++++ Data for this exercise ++++
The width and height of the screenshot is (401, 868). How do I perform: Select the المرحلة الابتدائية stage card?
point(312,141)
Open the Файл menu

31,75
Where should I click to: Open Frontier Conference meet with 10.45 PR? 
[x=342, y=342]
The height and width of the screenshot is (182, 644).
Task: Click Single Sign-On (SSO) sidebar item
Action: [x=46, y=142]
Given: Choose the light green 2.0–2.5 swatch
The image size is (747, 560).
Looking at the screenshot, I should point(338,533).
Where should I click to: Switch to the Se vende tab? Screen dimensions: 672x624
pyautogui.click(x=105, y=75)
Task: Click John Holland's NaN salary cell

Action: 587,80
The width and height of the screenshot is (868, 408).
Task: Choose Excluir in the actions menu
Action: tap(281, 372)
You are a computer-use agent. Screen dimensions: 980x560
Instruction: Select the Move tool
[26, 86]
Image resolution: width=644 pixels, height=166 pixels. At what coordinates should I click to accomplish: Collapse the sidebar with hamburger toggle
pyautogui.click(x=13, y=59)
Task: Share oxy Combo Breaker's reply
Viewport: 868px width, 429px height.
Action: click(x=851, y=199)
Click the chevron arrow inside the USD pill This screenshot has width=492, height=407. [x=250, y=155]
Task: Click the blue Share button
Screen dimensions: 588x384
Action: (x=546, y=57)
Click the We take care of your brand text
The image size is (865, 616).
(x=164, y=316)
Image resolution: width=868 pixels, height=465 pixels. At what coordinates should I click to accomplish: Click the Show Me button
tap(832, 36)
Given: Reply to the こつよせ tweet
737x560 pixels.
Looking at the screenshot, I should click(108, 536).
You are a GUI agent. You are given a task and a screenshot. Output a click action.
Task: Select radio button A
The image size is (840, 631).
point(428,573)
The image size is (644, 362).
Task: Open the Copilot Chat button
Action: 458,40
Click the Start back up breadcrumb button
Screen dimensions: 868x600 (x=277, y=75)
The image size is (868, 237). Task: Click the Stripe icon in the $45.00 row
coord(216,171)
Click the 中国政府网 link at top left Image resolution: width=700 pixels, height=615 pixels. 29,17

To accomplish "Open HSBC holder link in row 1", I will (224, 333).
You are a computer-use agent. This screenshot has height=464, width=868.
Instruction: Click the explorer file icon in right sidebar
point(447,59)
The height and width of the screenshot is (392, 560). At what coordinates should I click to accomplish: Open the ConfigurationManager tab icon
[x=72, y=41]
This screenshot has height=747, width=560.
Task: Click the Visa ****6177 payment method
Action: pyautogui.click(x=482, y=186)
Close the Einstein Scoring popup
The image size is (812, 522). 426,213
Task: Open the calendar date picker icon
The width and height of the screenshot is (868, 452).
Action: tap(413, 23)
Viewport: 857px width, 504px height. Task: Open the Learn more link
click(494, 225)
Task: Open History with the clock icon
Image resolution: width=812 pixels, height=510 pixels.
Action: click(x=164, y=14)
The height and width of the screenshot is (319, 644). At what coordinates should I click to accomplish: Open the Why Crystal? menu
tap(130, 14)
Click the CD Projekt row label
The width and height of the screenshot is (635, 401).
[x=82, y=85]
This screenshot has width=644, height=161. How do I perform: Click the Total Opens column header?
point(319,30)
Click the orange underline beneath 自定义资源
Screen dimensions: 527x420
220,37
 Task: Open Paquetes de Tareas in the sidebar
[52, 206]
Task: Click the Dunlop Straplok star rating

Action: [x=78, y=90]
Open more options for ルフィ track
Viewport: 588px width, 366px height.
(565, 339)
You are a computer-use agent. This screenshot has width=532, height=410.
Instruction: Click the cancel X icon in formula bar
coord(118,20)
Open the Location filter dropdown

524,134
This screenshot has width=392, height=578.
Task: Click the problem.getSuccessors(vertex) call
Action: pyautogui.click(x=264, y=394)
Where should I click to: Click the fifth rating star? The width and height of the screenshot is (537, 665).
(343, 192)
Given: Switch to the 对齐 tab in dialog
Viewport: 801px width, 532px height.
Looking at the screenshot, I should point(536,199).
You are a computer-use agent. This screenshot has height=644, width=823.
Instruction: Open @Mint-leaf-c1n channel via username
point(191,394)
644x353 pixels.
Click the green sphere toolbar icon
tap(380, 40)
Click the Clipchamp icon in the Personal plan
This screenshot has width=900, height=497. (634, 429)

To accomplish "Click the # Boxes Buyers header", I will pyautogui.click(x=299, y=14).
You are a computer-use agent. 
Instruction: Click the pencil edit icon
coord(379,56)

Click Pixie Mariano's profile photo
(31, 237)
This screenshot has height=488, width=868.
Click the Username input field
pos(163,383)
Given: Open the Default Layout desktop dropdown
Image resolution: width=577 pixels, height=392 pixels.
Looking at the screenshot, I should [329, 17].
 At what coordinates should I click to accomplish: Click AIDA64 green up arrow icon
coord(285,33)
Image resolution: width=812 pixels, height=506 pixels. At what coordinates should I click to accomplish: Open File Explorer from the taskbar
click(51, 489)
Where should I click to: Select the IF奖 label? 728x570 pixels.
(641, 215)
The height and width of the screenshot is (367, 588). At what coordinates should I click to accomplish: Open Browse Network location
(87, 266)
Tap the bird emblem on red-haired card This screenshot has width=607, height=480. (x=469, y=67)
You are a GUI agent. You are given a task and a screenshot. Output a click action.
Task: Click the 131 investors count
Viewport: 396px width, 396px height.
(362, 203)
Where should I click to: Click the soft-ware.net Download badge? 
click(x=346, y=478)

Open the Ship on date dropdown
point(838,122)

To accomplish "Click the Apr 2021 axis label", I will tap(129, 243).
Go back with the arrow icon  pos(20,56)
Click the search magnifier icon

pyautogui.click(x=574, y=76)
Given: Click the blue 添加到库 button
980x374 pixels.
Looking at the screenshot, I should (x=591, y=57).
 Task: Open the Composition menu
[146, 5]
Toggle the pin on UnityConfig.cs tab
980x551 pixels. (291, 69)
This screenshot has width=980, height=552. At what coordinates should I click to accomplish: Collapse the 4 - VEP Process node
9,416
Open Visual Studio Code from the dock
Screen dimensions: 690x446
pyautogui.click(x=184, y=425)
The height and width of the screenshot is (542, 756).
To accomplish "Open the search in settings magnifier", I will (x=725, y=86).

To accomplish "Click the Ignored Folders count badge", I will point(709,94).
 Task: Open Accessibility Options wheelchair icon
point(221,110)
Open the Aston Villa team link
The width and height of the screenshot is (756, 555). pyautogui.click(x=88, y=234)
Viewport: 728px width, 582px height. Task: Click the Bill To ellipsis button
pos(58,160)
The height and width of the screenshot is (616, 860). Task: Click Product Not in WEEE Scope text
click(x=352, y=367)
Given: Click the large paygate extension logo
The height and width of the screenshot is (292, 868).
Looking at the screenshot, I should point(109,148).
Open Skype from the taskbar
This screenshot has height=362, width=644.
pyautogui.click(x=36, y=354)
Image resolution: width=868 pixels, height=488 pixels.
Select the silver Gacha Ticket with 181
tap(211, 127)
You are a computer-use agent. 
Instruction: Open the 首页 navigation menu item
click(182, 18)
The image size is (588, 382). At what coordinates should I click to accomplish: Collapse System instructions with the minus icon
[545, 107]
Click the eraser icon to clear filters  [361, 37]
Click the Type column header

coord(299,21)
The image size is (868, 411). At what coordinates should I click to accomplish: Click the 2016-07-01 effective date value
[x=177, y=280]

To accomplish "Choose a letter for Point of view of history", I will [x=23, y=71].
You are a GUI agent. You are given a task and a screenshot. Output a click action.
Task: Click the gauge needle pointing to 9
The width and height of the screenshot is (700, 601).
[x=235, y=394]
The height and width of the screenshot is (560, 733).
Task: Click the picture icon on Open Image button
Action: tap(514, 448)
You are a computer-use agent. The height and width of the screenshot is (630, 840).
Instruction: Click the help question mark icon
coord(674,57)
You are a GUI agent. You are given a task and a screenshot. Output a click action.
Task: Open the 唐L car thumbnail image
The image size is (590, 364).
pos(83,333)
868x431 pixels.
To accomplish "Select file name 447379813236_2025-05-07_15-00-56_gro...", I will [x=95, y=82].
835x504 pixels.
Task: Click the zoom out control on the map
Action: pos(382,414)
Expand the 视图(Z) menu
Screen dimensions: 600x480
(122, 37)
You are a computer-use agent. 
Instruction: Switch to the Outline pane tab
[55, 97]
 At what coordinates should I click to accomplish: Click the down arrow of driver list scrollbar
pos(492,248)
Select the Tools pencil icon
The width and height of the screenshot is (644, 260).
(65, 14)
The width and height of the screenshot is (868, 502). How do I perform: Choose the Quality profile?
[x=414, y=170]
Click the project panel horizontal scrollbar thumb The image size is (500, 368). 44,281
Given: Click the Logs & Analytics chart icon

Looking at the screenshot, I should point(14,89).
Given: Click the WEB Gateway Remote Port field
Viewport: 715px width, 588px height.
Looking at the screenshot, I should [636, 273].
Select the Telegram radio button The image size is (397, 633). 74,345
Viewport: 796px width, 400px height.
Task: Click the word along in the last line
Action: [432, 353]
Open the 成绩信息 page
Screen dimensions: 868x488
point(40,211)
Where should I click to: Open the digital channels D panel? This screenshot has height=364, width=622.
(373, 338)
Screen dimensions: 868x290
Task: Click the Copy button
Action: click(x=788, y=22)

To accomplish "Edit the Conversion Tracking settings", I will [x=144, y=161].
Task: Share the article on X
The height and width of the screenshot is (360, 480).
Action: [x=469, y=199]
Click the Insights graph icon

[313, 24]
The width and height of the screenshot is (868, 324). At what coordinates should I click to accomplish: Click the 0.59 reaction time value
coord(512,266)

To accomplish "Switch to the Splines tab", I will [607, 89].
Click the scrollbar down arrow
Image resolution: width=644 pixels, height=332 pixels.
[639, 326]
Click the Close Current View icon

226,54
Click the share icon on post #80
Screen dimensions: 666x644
++++
**Exercise brief**
Check every line above for the string "blue", and copy the ones that have it.

**Solved problem**
Task: Click the blue Share button
Given: Click the blue 添加到库 button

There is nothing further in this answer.